Limits. The timer measures CPU (profiling) time, not pure wall-clock; budgets are capped near 2147483 s. On the timeout path the partially-built body tree is leaked — an inherent consequence of unwinding with siglongjmp.

  • HoldAll, Protected.
  • Returns the value of expr if it completes within t seconds of CPU time.
  • Returns $Aborted if the budget is exhausted and no failexpr is provided.
  • Returns the (then-evaluated) value of failexpr if the budget is exhausted and the three-argument form is used. failexpr is not evaluated when the body completes in time.
  • TimeConstrained[expr, Infinity] imposes no time constraint.
  • Zero, negative, or non-numeric (NaN) time budgets abort immediately without evaluating expr; the abort path still produces $Aborted (or failexpr for the 3-argument form).
  • The time budget is measured with ITIMER_PROF and counts only CPU time (user + kernel) consumed by the Mathilda kernel process. Wall-clock time spent in I/O, sleep, or other processes is not charged.
  • A cooperative wall-clock deadline (CLOCK_MONOTONIC + budget) is also armed and checked once per evaluator rewrite step, as a portability backstop on hosts where ITIMER_PROF is unreliable (notably WSL 1, whose syscall-translation layer under-counts CPU time and delivers SIGPROF many seconds late). On real Linux / macOS the SIGPROF normally fires first and the cooperative check is a cheap no-op; on broken hosts the cooperative check enforces the deadline between rewrite steps. The only case that escapes both layers is a single long-running C builtin (e.g. FactorInteger on a huge composite) on a broken host -- it must wait for the late SIGPROF.
  • May give different results on different occasions within a single session, for example as a result of different conditions of internal system caches.
  • Nested TimeConstrained calls compose: each call saves and restores the previous SIGPROF handler, ITIMER_PROF state, and the cooperative-deadline state, so an inner abort does not disturb an outer time budget.
  • The abort is implemented by siglongjmp-ing out of the in-flight evaluator. Expression nodes allocated by the aborted computation are not reclaimed; this is the documented Mathematica behaviour.

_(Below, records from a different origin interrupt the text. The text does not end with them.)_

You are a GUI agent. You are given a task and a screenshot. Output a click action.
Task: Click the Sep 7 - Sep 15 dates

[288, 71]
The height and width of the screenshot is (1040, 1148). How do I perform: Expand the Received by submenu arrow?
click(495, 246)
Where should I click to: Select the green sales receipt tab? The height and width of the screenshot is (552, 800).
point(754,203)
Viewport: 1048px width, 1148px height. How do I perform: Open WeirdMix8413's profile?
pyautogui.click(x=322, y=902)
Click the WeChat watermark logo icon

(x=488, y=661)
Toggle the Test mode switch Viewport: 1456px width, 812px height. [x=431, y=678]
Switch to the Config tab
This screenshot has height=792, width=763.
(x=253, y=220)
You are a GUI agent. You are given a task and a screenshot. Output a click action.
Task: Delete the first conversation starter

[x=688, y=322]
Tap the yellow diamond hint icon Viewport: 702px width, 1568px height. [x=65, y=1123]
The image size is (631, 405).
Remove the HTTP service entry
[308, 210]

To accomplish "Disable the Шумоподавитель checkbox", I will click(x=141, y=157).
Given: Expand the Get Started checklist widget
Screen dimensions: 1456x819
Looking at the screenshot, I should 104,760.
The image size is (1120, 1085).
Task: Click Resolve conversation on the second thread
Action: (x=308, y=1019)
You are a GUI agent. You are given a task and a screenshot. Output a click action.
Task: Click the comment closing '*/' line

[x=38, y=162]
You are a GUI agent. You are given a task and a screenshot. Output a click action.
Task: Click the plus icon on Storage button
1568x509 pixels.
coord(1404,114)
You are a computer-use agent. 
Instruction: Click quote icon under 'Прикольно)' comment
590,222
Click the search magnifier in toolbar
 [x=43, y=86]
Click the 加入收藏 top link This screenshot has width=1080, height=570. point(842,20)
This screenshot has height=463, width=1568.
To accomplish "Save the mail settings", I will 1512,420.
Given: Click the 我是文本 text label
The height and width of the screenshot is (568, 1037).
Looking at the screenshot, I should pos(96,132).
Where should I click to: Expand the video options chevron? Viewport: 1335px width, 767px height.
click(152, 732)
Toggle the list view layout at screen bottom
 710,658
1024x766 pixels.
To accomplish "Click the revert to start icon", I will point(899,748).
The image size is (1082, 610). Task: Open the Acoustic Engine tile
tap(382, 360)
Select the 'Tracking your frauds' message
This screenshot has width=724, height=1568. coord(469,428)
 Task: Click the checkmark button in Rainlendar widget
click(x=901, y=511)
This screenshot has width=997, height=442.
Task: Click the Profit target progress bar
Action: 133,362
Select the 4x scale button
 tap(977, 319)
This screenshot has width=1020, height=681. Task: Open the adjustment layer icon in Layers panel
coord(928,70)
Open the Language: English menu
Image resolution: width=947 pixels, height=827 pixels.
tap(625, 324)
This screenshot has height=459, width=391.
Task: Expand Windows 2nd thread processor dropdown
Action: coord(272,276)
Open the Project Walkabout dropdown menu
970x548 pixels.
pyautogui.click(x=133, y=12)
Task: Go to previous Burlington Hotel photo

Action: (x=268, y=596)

Attributes: HoldAll, Protected.

Implementation status

Stable — documented, exercised by the test suite and/or worked examples, with no known limitations recorded.

References

Notes & additional examples

Worked examples

In[1]:= TimeConstrained[1 + 1, 5]
Out[1]= 2

In[2]:= TimeConstrained[2^10, 5]
Out[2]= 1024
In[1]:= TimeConstrained[Integrate[x^2 Exp[x], x], 10]
Out[1]= 2 E^x + x^2 E^x - 2 x E^x
In[1]:= TimeConstrained[Solve[x^2 - 3 x + 2 == 0, x], 10]
Out[1]= {{x -> 1}, {x -> 2}}

Notes

TimeConstrained[expr, t] returns the result of expr if it finishes within t seconds; otherwise evaluation is aborted (returning $Aborted by default).